Hefferman stacked three boxes and picked up all of them. For someone with a bowling pin figure, it looked like a feat of strength the ’Goyles would applaud. He carried the stack outside to the back of his van.

Drummond called after him. “If you and Mathias like power so much, you have to tell him to keep this going! The greatest discoveries take risk! We have the key to the cosmos here!” He ran outside and shouted to the cameras atop the poles in case they monitored sound. With Mathias in charge, they probably did. “Tell him that! The rich make the rules, but the little people like us decide if we follow them or not!”

“Not on this world,” Hefferman said while he climbed into the driver seat.

He drove away at 16 kilometers per hour. Those off-road tires had a good two years left in them.

Drummond turned back to the observatory. The door flapped open in the desert wind, its doorknob now hot from the blistering sunlight. He could still see both his monitor with the genuflecting ’Goyles and the da Vinci poster above it. He ran inside and stared at the new row of kneelers that had appeared without his direct observation. They all flexed and fanned except for one who lay collapsed but still panting. The alien crawled off camera while a new ’Goyle walked between the rows and filled his brethren’s place. He knelt, and the new fanner performed as all others. Their leathery wings scooped up the momentum of the southern gusts to fan it ever northward.

Drummond’s vision blurred without a single tear needed. Exhausted, he looked up at da Vinci’s stern face and the little-known quote below it. With his eyestrain worse than ever, only one word came into focus…

Do.

#

Drummond watched the observatory from his car with his air conditioning cranked. The eighteen-wheeler moved in front of the building like a giant eraser, rubbing out the only interesting thing to ever sit on the desert. The dish antenna dragged away on a thick chain latched to the end of the truck’s flatbed. The two huge objects stopped in the dustcloud a safe distance from where the probe’s laser communication landed each day. Now, the infrared beam gently cooked a naked patch of bedrock.

In theory, someone could drive right over the secret spot with a much smaller dish in tow and snatch some data.

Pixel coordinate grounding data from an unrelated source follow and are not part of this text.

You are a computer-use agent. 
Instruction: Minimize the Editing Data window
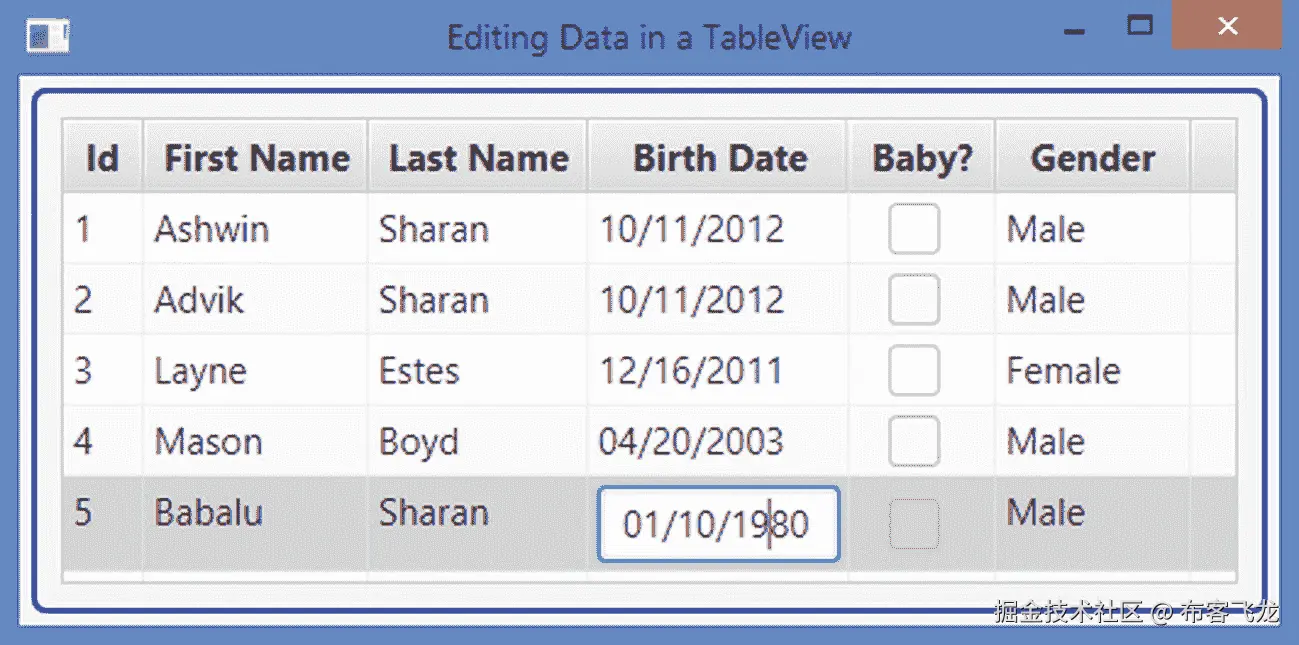1075,31
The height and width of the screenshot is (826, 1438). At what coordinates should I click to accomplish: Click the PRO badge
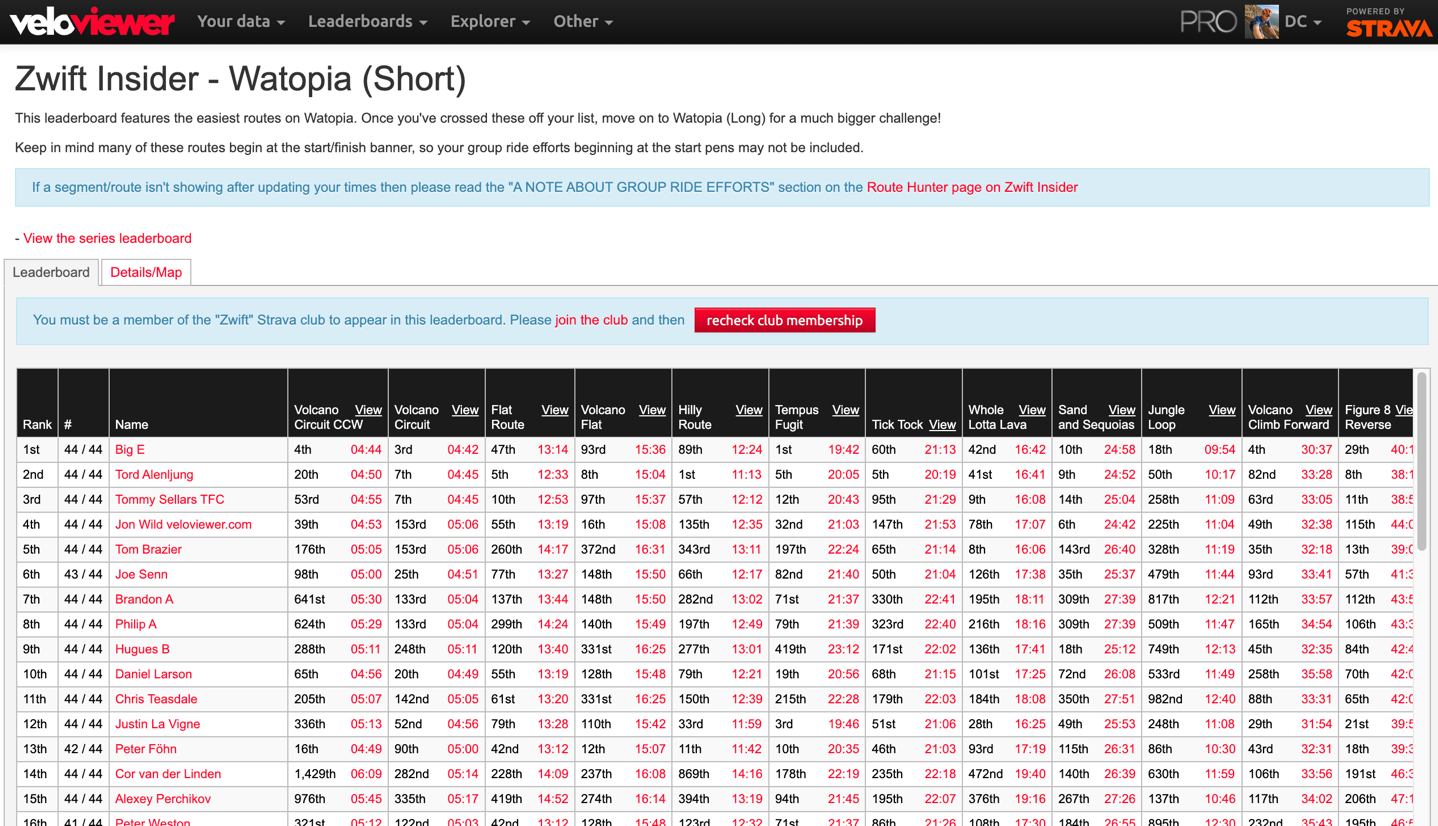coord(1207,22)
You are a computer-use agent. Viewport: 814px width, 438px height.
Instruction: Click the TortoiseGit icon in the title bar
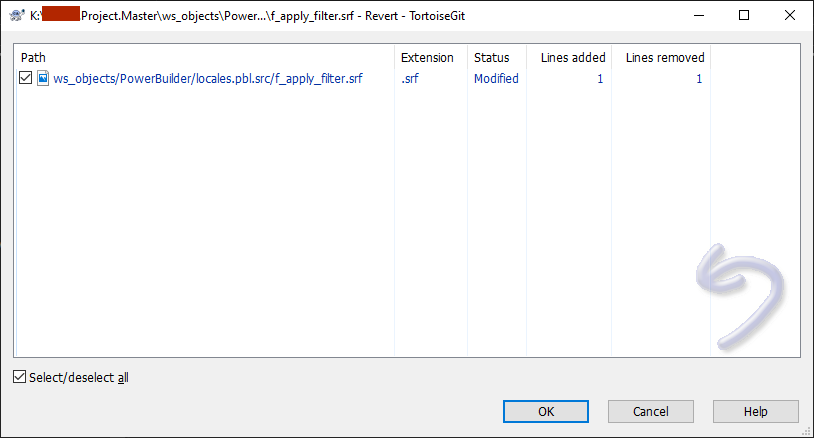click(16, 16)
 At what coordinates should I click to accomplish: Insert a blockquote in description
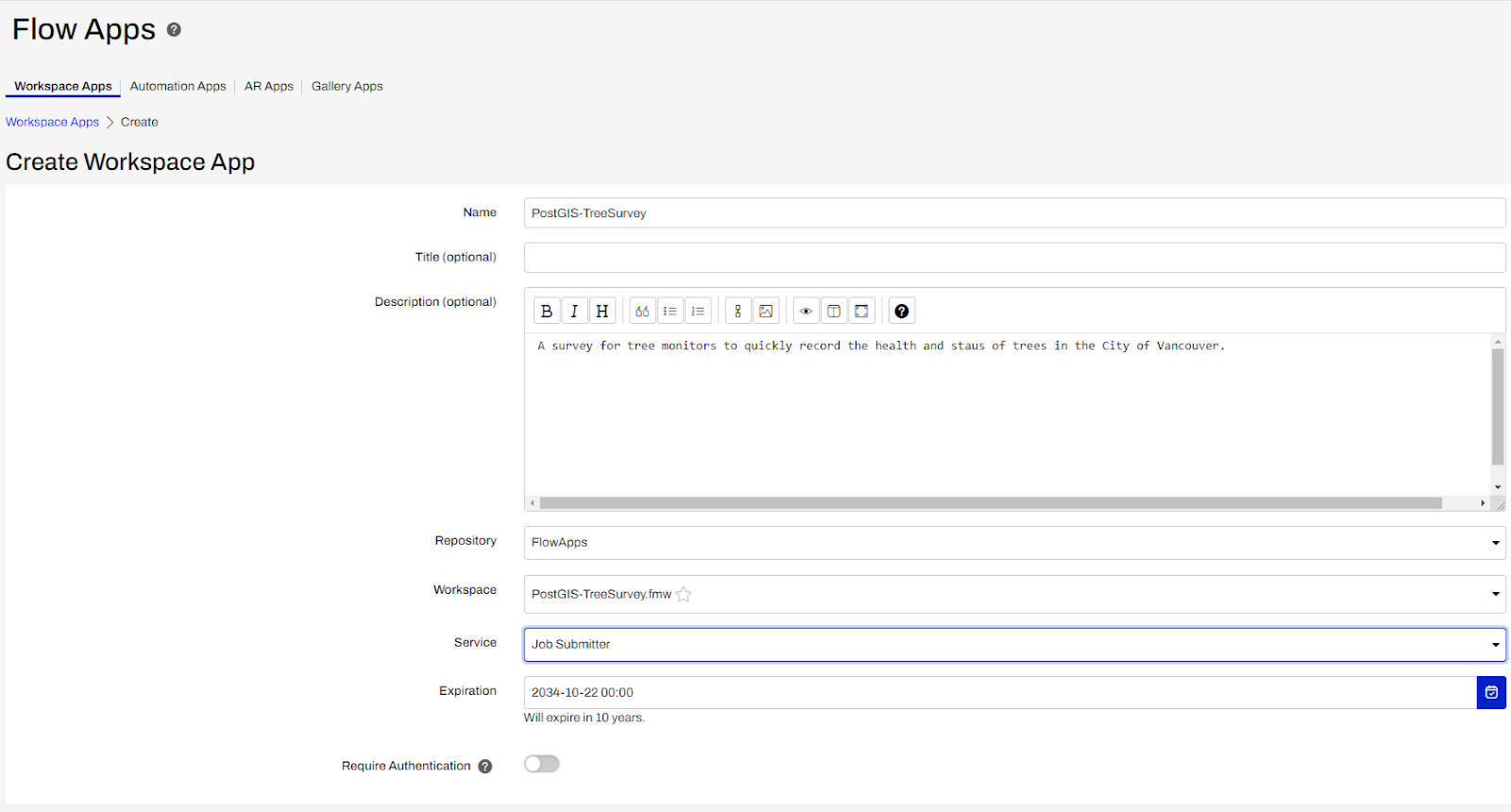click(x=642, y=311)
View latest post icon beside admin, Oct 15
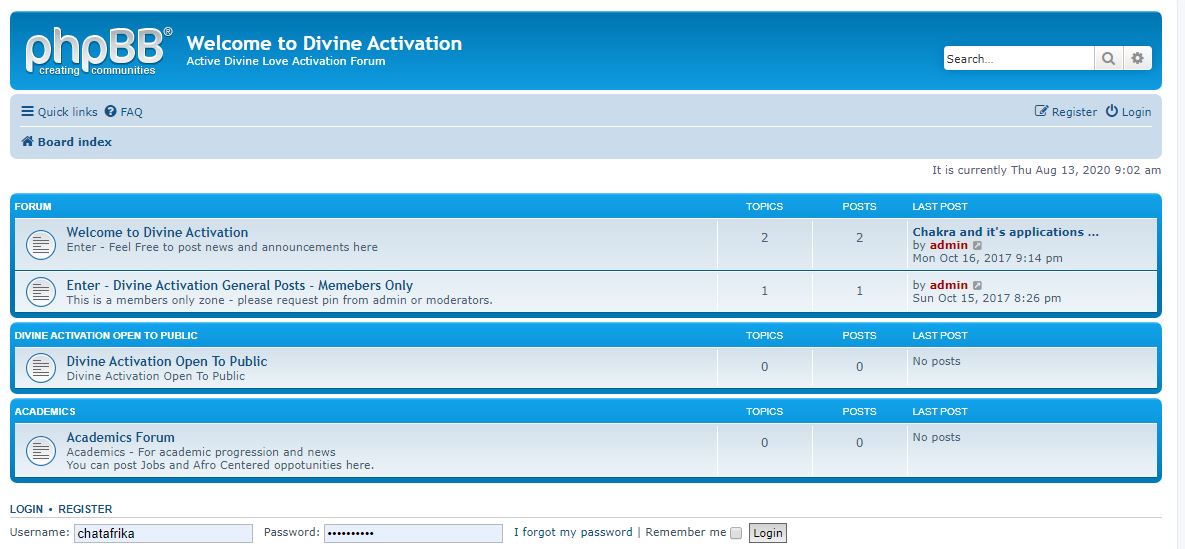The image size is (1185, 549). [978, 286]
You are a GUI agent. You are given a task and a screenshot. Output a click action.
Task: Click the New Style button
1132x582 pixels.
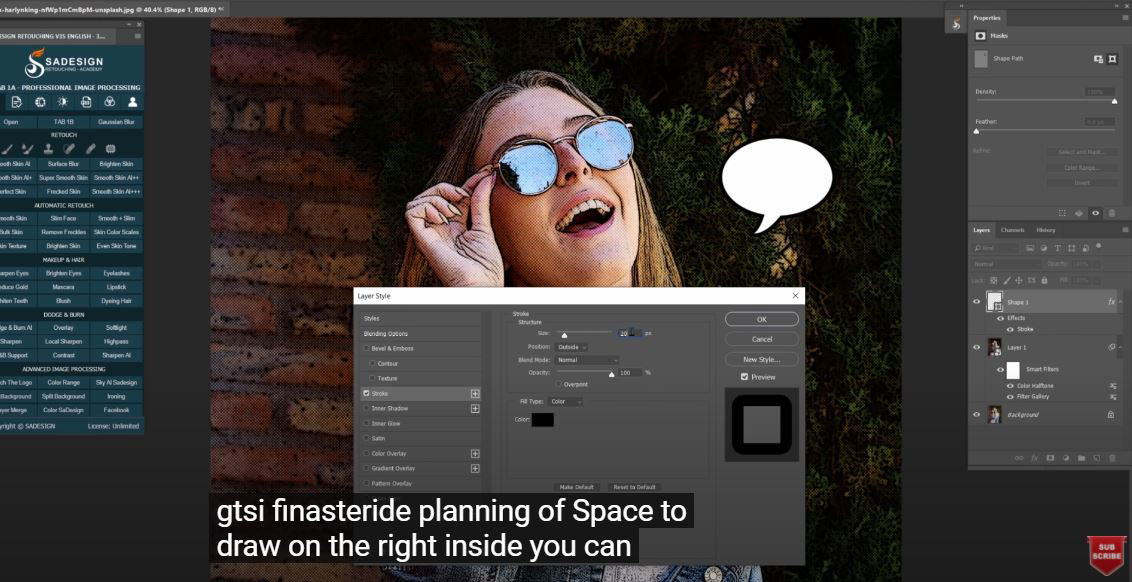pyautogui.click(x=761, y=359)
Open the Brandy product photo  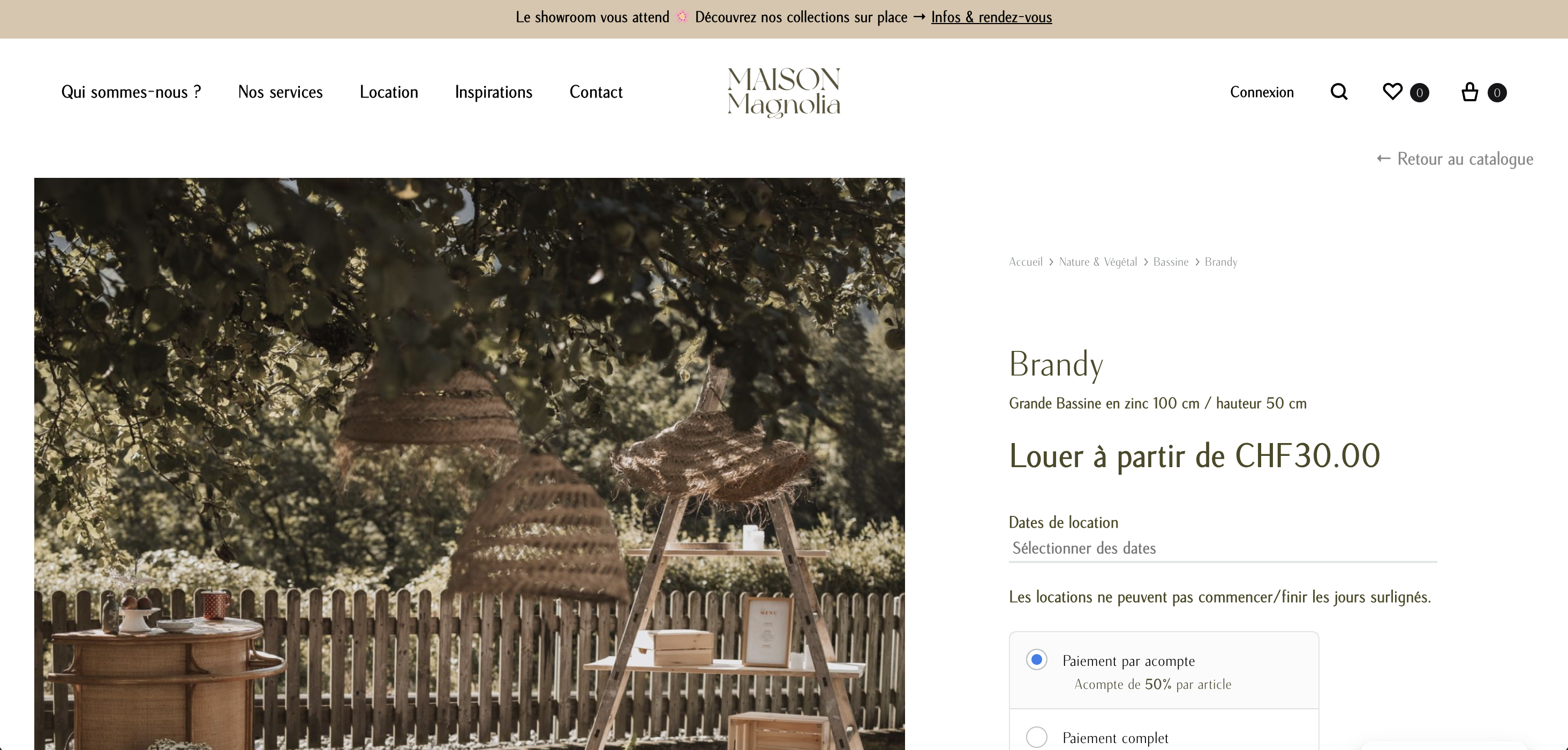click(469, 464)
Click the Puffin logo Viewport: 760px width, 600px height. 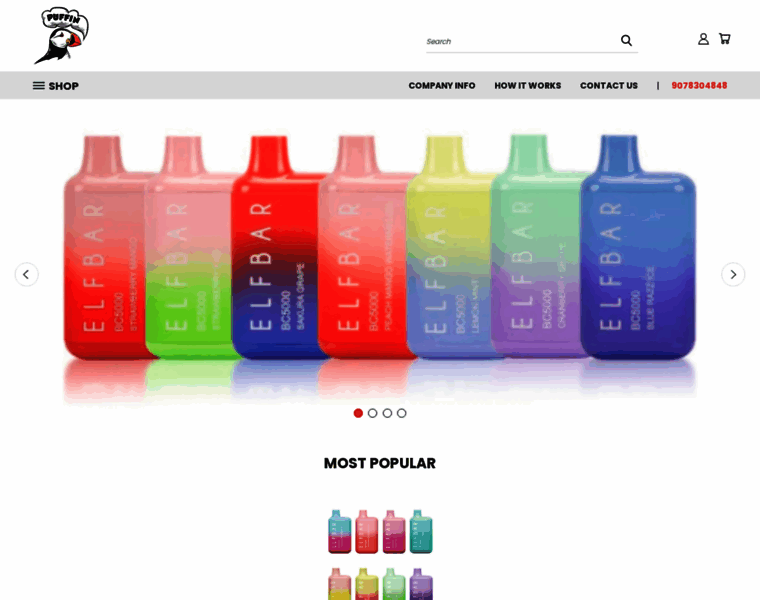pos(62,35)
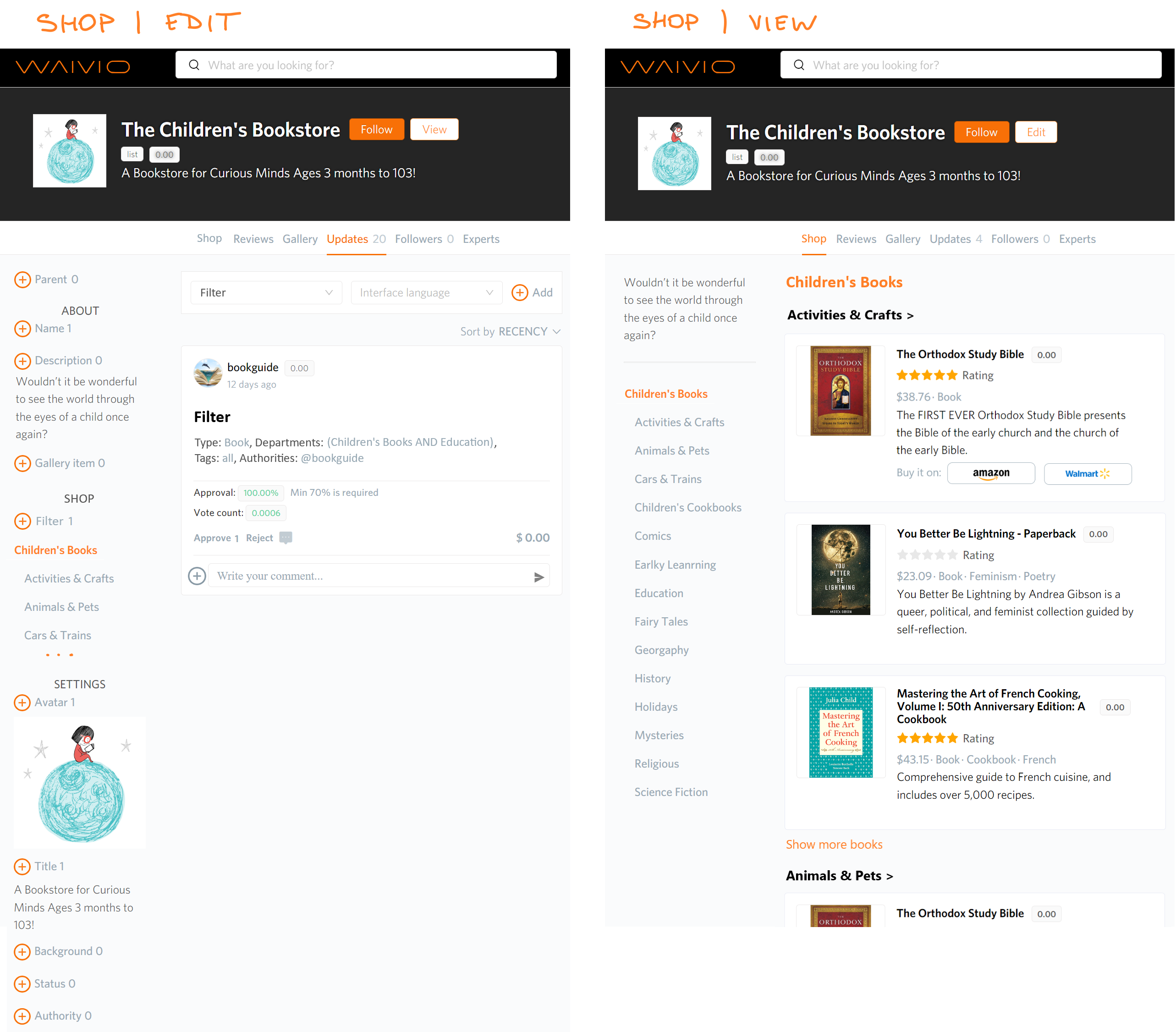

It would only capture a glimpse of the ’Goyles, though, a few frames peppered with static. Mathias’s dish could catch the entire four-meter width of the beam, but this mostly just reduced interference.

A bulldozer pulled up to the disconnected dish, interrupting Drummond’s number crunching. It stopped and waited for beefy construction workers, men of might and arrogance, to untie the massive chain. After the men--Mathias’s men--dragged the chain away, the bulldozer heaved and rolled the dish onto the flatbed. Mathias owned a whole spectrum of men some days.

Drummond lowered his binoculars. From a kilometer away, the observatory looked like a chucked-out microwave oven, brilliantly petty and inconspicuous. He increased the volume of his laptop which lay upon a heap of dish manuals on the passenger seat. Having it turned down helped him spy and concentrate better. Now, however, he let the video interview fill up his stenchy, lived-in car. He let the noise swirl his mind away from all the desert heat. He basked in the voice of Blair Mathias, rich dude extraordinaire and apparent owner of space itself.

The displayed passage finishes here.